**WORK TASK A**. List every sum of money the gambling recovery forum post names when it describes how small bets grow into larger ones.
**WORK TASK B**. In the gambling recovery forum post, reproduce the passage opening with the words "For me I have" and closing with "(@Anonymous)", swapping "son" for "daughter".
**WORK TASK C**. Carry on the gambling recovery forum thread from its final line.

**PROVIDED TEXT**.
====

Thanks for the reply and encouraging words my friend - as per a previous comment I've decided to post the diary, just so I can refer to something when the dark clouds are forming above my head. I Know what you mean about playing for escape, it's never about the money, or hasn't been for a long time now...

 
Posted : 3rd June 2016 8:27 pm
Sam Crow
(@sam-crow)
Posts: 551
 

You have got pretty good advice here already but I'll try to add to it in some way. I'm only 4 days into my most recent AND LAST(ing) attempt at recovery but am going for it all the way this time. Total unadulterated honesty is where it starts, no more lies or half truths. All forms of gambling are done for me and that includes the lottery. It's too easy to start justifying only a quid, then it progresses to a couple quid on the footy. Sooner rather than later it's a fiver, tenner, fifty, 500. Believe me that's how it goes.

For me I have made a choice to become a better man and someone my son can look at and be proud. It starts with quitting gambling but doesn't stop there. Recovery is for life. The money lost can be earned back but time can not. You mentioned about the time before you grandfather past, make a promise to yourself it won't ever happen again. We've all lost time and for what? Money? The thrill and buzz etc? f**k that! Time is so precious to us all and I for one won't be wasting anymore throwing money away.

Well done on seeking help, hope you stick around!

 
Posted : 3rd June 2016 11:19 pm
(@Anonymous)

====

**DATA SECTION**.

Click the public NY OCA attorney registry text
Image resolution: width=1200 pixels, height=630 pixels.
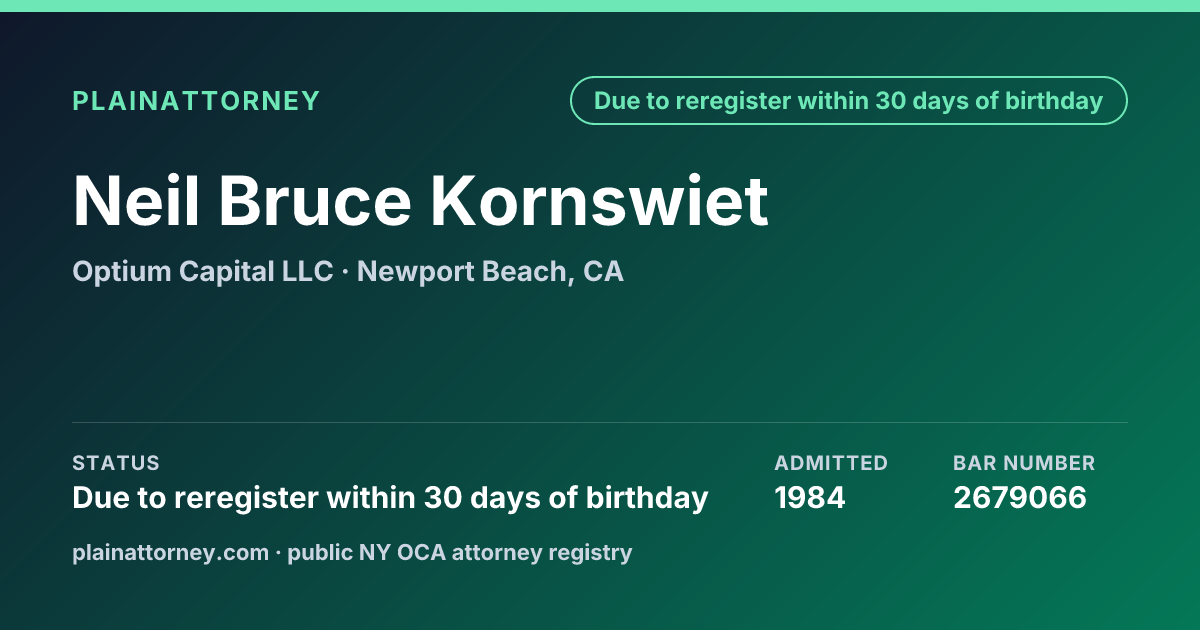[460, 552]
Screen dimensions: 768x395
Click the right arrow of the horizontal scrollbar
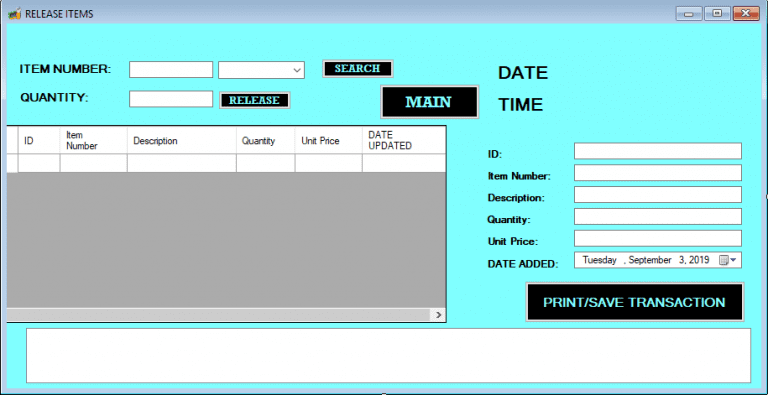(438, 315)
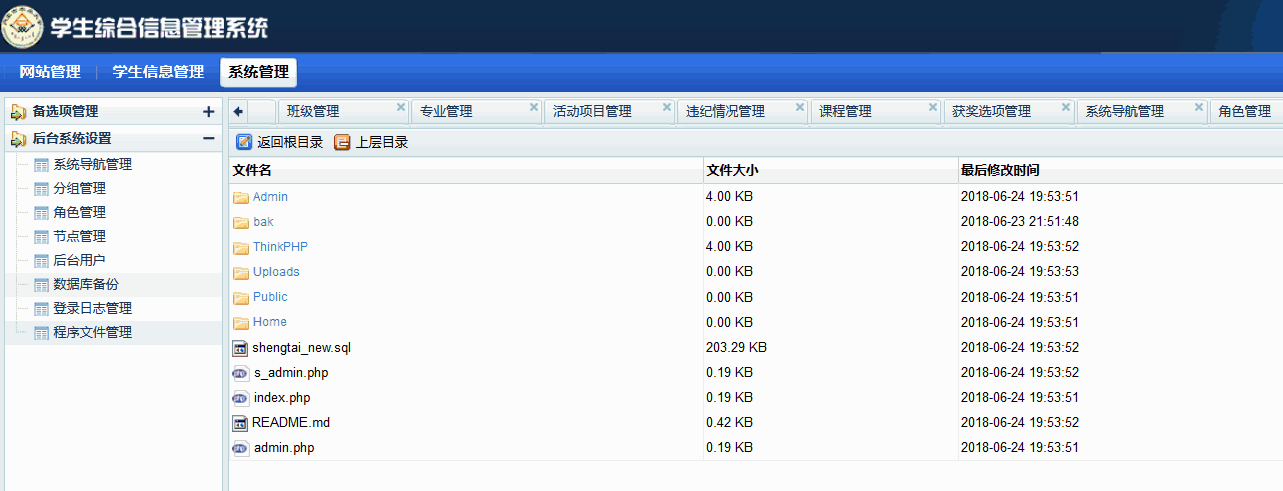Click the ThinkPHP folder icon
This screenshot has height=491, width=1283.
click(240, 247)
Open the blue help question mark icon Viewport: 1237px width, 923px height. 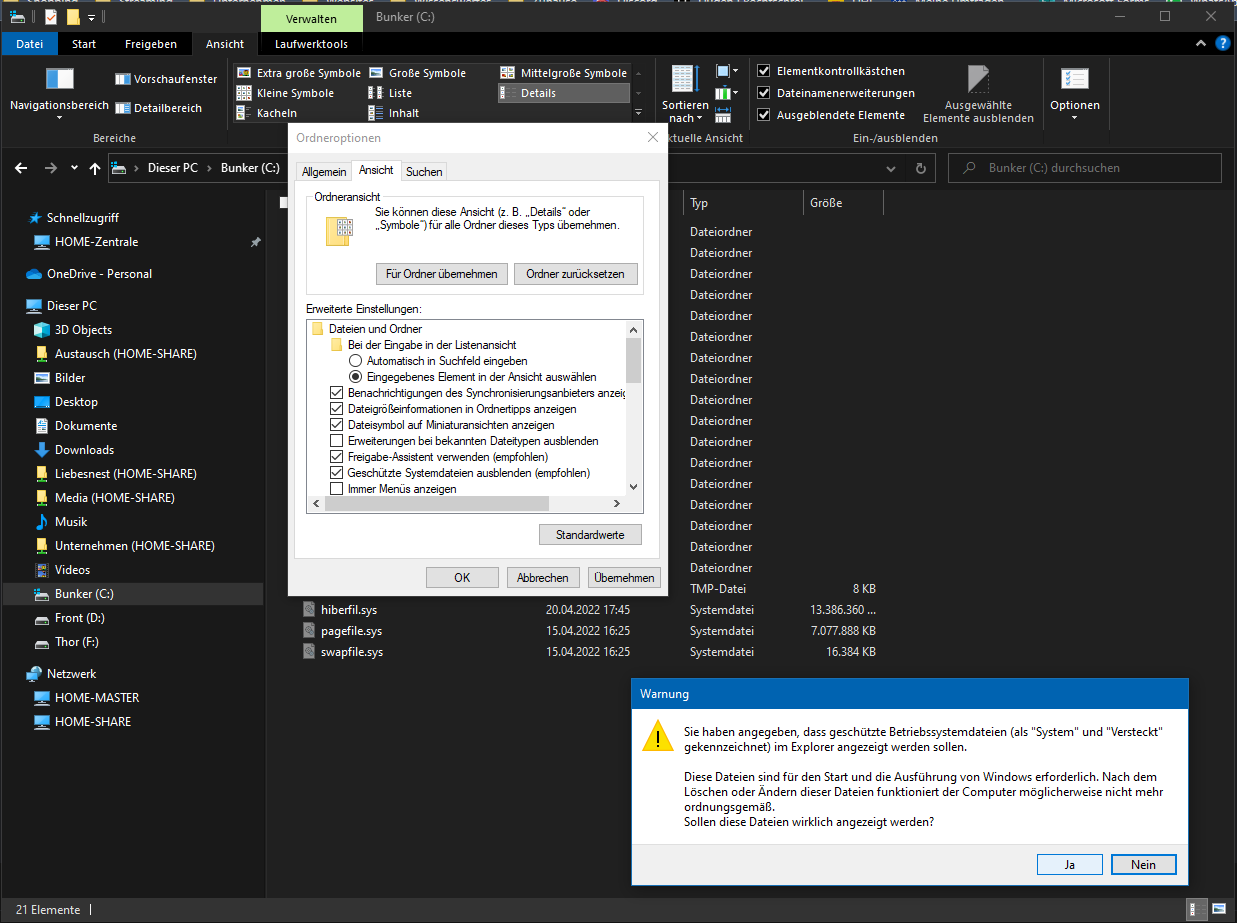click(1222, 44)
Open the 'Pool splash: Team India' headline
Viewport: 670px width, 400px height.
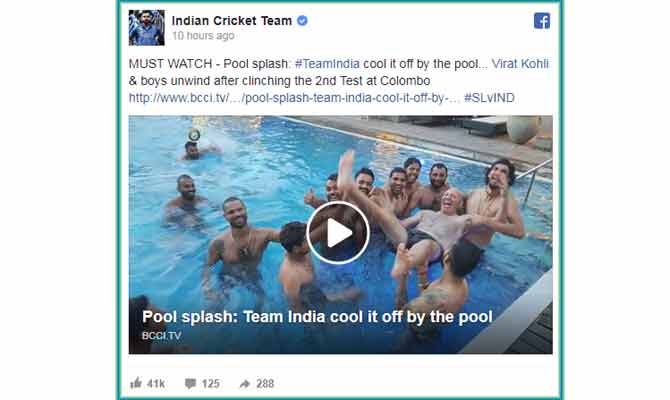tap(317, 317)
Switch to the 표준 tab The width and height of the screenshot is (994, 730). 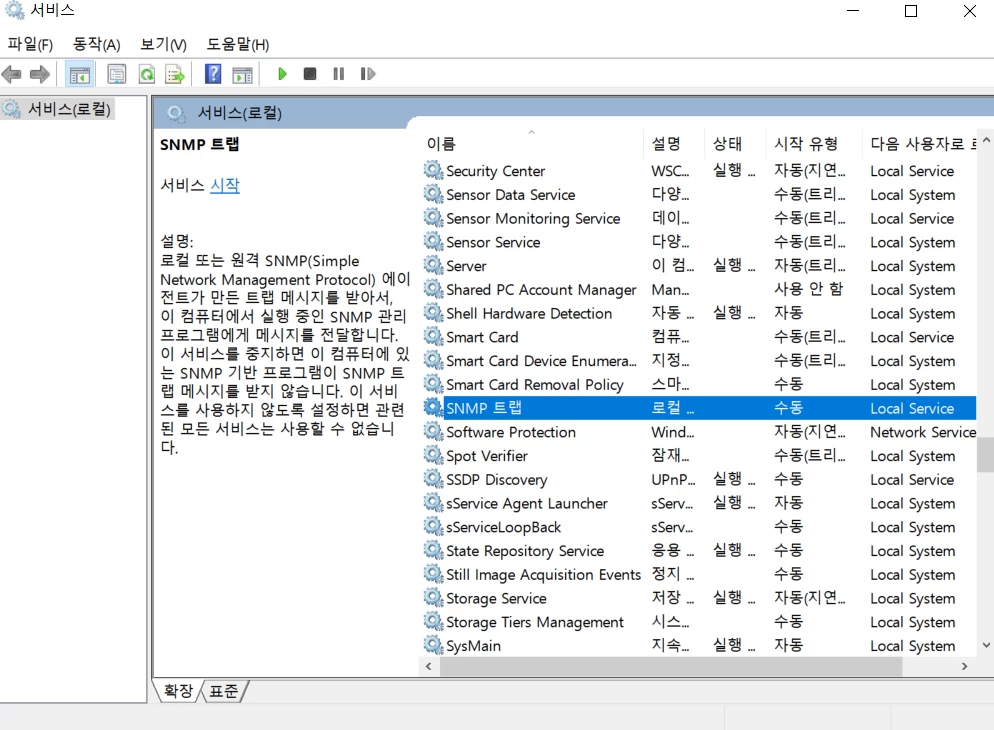tap(224, 691)
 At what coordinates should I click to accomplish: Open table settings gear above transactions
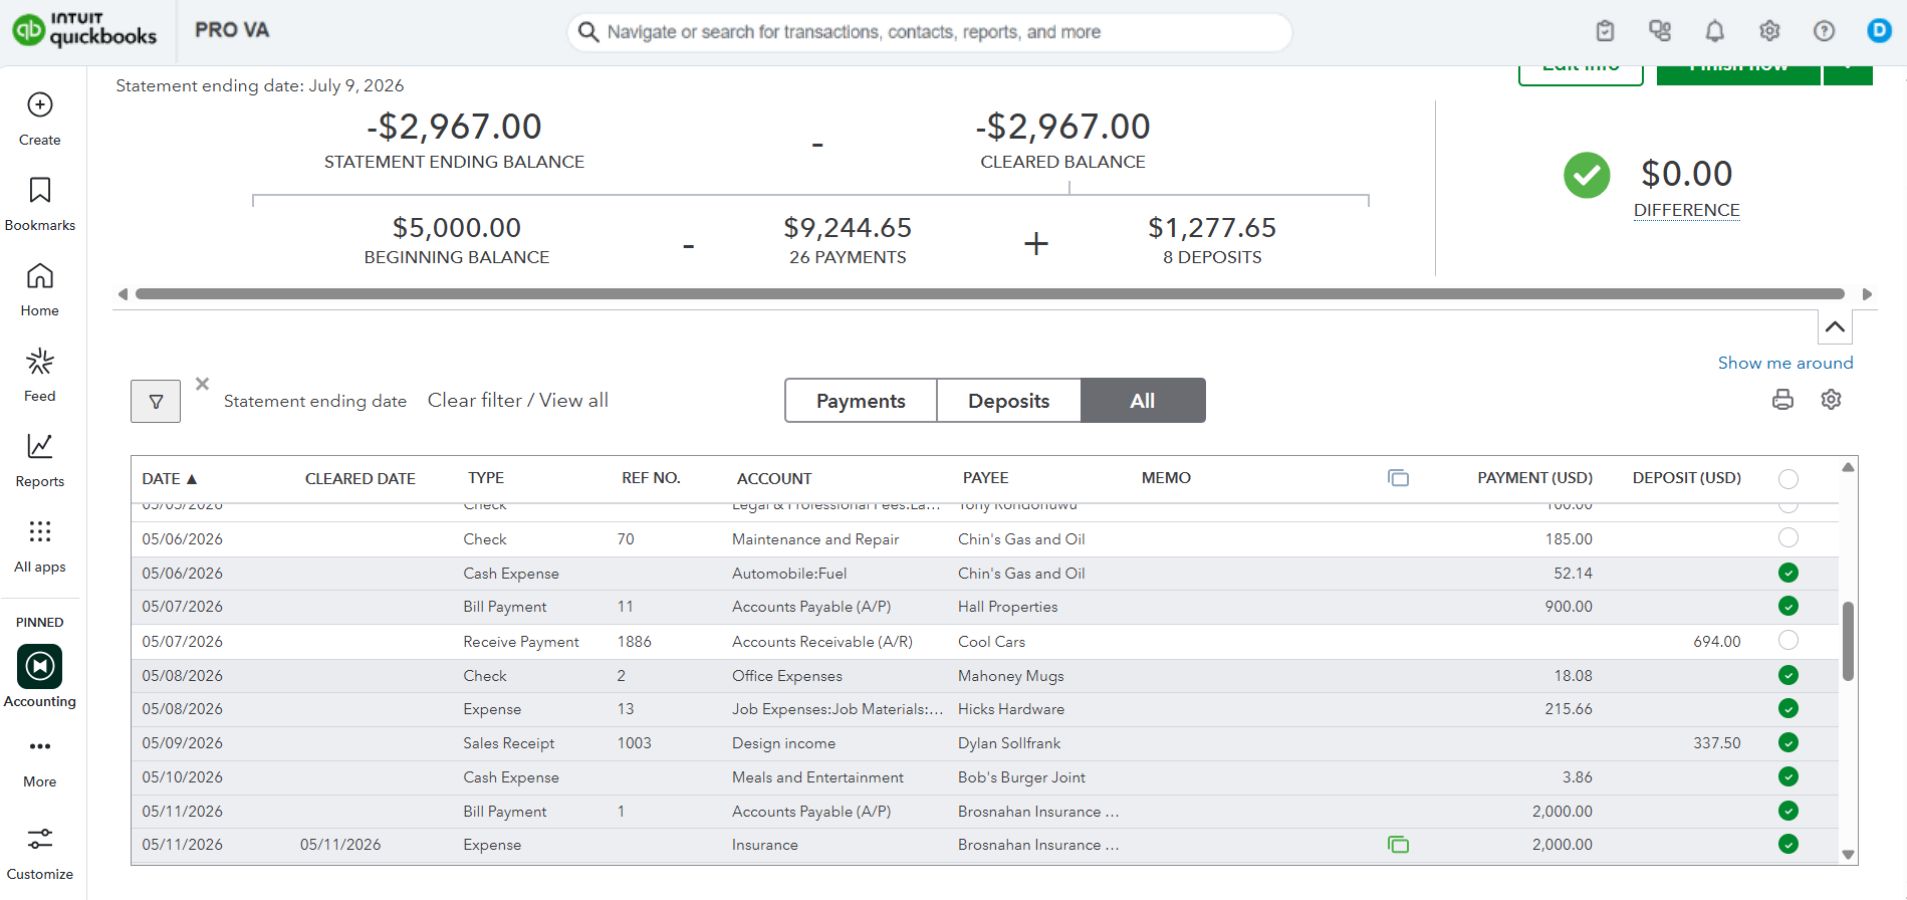tap(1831, 400)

====

**EXERCISE RESPONSE A**. a quid, a couple quid, a fiver, tenner, fifty, 500

**EXERCISE RESPONSE B**.
For me I have made a choice to become a better man and someone my daughter can look at and be proud. It starts with quitting gambling but doesn't stop there. Recovery is for life. The money lost can be earned back but time can not. You mentioned about the time before you grandfather past, make a promise to yourself it won't ever happen again. We've all lost time and for what? Money? The thrill and buzz etc? f**k that! Time is so precious to us all and I for one won't be wasting anymore throwing money away.

Well done on seeking help, hope you stick around!

 
Posted : 3rd June 2016 11:19 pm
(@Anonymous)

**EXERCISE RESPONSE C**.
Posts: 0
Topic starter
 

Thanks Sam, you're right about time lost - I can honestly say I don't even think I can highlight one good thing I've accomplished in the last couple of years!! I plan to stick around, hope all goes well with your battle too!!

 
Posted : 3rd June 2016 11:27 pm
Change
(@change)
Posts: 1701
 

Good mutual respect and comradery lads coz we're all in this together and we want to see everyone grow. You're both doing great and got the right attitude.

 
Posted : 3rd June 2016 11:32 pm
(@Anonymous)
Posts: 0
 

Your story is virtually identical to mine, probably around the same age too. Never had an issue until I stumbled upon and had an initial win on those awful FOBTs. They really are a killer, especially the speed in which you can lose hundreds of pounds.

Self exclusion helped me sack them off, although the past few years I've been gambling on online roulette which is probably worse. Only on day 5 myself

Anyway wishing you well, you can do it, get those barriers up

HFB

 
Posted : 4th June 2016 1:17 am
ben7006151872
(@ben7006151872)
Posts: 143
 

morning ANH,

just wanted to say good luck with your recovery, i advised that you come on here as often as possible as we are one big family. we all want to help each other and there is so much support from the members here.

Keep strong, stay focussed and i wish you all the best mate
Ben

 
Posted : 4th June 2016 10:26 am
(@Anonymous)
Posts: 0
 

Well done on making the decision to quit your gambling. FOBTs are a major issue IMO, that has taken gambling out of the home to a whole new level.

I never ever went into bookies as an adult in the 80's or 90's. I had no interested in betting on horses/dogs/football etc (and still don't), so never used to enter them.

Then I became mates with a few people who were into it. It seemed around the year 2000 when football betting in particular suddenly became a much bigger thing. So I had the odd bet, with mates and found I was entering the bookies with them half a dozen times a month.

Still not a problem, never bet much, always saying come on lets go, it's boring.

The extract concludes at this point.